At the line containing "Legal (16, 2534)", start repeating the entries exactly, and continue through the last line.

(Beginning of DATASET CONTENT)

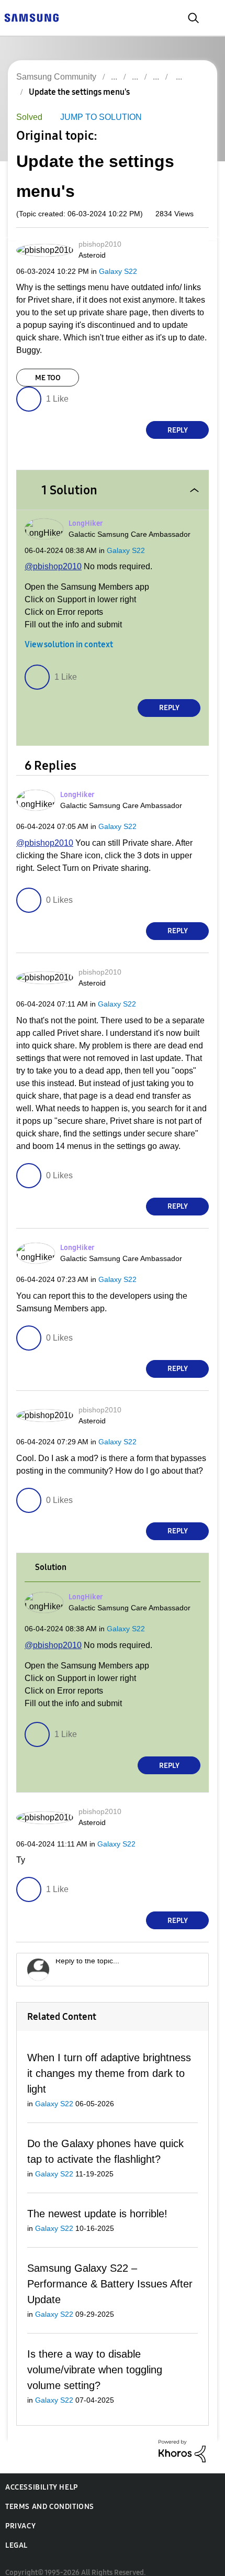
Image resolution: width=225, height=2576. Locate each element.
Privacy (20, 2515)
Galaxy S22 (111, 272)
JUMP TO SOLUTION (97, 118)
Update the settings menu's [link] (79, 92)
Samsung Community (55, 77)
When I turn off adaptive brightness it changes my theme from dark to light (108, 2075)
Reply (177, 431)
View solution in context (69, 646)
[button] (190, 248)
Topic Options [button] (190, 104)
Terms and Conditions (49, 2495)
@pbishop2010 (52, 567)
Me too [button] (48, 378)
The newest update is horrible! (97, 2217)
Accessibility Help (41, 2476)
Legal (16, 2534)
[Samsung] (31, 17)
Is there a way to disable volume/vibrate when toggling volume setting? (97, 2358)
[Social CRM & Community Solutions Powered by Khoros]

(End of DATASET CONTENT)

### OUTPUT BELOW
Legal (16, 2534)
[Samsung] (31, 17)
Is there a way to disable volume/vibrate when toggling volume setting? (97, 2358)
[Social CRM & Community Solutions Powered by Khoros]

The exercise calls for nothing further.